_ASSIGNED TASK_.
Each record listed below is to be output exactly as written.

====

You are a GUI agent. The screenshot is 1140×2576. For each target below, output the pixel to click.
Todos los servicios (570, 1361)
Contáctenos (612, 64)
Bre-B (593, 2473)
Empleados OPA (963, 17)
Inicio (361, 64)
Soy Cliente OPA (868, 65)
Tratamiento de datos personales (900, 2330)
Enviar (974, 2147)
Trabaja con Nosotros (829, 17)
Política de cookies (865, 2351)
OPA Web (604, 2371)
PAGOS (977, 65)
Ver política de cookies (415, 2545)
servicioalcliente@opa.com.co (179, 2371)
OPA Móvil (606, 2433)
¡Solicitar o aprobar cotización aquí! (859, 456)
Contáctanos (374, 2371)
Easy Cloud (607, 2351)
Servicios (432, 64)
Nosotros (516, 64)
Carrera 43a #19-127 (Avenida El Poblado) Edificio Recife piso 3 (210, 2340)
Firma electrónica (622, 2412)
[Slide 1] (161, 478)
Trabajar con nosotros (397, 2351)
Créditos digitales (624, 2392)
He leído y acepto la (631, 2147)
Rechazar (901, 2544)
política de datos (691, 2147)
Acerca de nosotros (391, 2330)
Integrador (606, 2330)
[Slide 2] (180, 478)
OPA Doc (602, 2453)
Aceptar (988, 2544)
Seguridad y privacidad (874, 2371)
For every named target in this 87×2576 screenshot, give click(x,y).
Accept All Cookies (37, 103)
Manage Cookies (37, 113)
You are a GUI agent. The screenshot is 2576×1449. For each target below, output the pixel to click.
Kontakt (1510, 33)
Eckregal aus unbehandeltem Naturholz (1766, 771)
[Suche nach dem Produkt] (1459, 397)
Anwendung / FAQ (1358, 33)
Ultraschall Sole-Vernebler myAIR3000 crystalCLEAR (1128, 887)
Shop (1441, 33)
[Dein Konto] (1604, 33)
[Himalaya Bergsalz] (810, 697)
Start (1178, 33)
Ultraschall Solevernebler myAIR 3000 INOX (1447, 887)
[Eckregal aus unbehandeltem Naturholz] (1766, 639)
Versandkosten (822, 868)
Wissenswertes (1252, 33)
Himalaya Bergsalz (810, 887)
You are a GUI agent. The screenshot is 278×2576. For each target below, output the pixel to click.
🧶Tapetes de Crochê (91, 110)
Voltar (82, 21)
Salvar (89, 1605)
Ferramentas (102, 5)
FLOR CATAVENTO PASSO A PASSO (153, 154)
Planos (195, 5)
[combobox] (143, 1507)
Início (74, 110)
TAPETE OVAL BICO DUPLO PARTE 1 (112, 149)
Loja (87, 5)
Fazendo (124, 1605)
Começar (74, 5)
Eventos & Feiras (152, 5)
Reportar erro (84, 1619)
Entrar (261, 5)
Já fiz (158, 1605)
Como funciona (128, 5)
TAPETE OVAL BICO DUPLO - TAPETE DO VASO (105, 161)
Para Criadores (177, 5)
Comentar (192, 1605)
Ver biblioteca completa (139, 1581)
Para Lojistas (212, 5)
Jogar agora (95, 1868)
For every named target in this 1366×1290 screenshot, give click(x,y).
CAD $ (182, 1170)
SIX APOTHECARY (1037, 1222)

====

_FINAL ANSWER_.
You are a GUI agent. The screenshot is 1140×2576. For each target below, output the pixel to click.
Todos los servicios (570, 1361)
Contáctenos (612, 64)
Bre-B (593, 2473)
Empleados OPA (963, 17)
Inicio (361, 64)
Soy Cliente OPA (868, 65)
Tratamiento de datos personales (900, 2330)
Enviar (974, 2147)
Trabaja con Nosotros (829, 17)
Política de cookies (865, 2351)
OPA Web (604, 2371)
PAGOS (977, 65)
Ver política de cookies (415, 2545)
servicioalcliente@opa.com.co (179, 2371)
OPA Móvil (606, 2433)
¡Solicitar o aprobar cotización aquí! (859, 456)
Contáctanos (374, 2371)
Easy Cloud (607, 2351)
Servicios (432, 64)
Nosotros (516, 64)
Carrera 43a #19-127 (Avenida El Poblado) Edificio Recife piso 3 (210, 2340)
Firma electrónica (622, 2412)
[Slide 1] (161, 478)
Trabajar con nosotros (397, 2351)
Créditos digitales (624, 2392)
He leído y acepto la (631, 2147)
Rechazar (901, 2544)
política de datos (691, 2147)
Acerca de nosotros (391, 2330)
Integrador (606, 2330)
[Slide 2] (180, 478)
OPA Doc (602, 2453)
Aceptar (988, 2544)
Seguridad y privacidad (874, 2371)
For every named target in this 87×2576 screenshot, give click(x,y).
Accept All Cookies (37, 103)
Manage Cookies (37, 113)
You are a GUI agent. The screenshot is 2576×1449. For each target below, output the pixel to click.
Kontakt (1510, 33)
Eckregal aus unbehandeltem Naturholz (1766, 771)
[Suche nach dem Produkt] (1459, 397)
Anwendung / FAQ (1358, 33)
Ultraschall Sole-Vernebler myAIR3000 crystalCLEAR (1128, 887)
Shop (1441, 33)
[Dein Konto] (1604, 33)
[Himalaya Bergsalz] (810, 697)
Start (1178, 33)
Ultraschall Solevernebler myAIR 3000 INOX (1447, 887)
[Eckregal aus unbehandeltem Naturholz] (1766, 639)
Versandkosten (822, 868)
Wissenswertes (1252, 33)
Himalaya Bergsalz (810, 887)
You are a GUI agent. The screenshot is 278×2576. For each target below, output the pixel to click.
🧶Tapetes de Crochê (91, 110)
Voltar (82, 21)
Salvar (89, 1605)
Ferramentas (102, 5)
FLOR CATAVENTO PASSO A PASSO (153, 154)
Planos (195, 5)
[combobox] (143, 1507)
Início (74, 110)
TAPETE OVAL BICO DUPLO PARTE 1 (112, 149)
Loja (87, 5)
Fazendo (124, 1605)
Começar (74, 5)
Eventos & Feiras (152, 5)
Reportar erro (84, 1619)
Entrar (261, 5)
Já fiz (158, 1605)
Como funciona (128, 5)
TAPETE OVAL BICO DUPLO - TAPETE DO VASO (105, 161)
Para Criadores (177, 5)
Comentar (192, 1605)
Ver biblioteca completa (139, 1581)
Para Lojistas (212, 5)
Jogar agora (95, 1868)
For every named target in this 1366×1290 screenshot, give click(x,y).
CAD $ (182, 1170)
SIX APOTHECARY (1037, 1222)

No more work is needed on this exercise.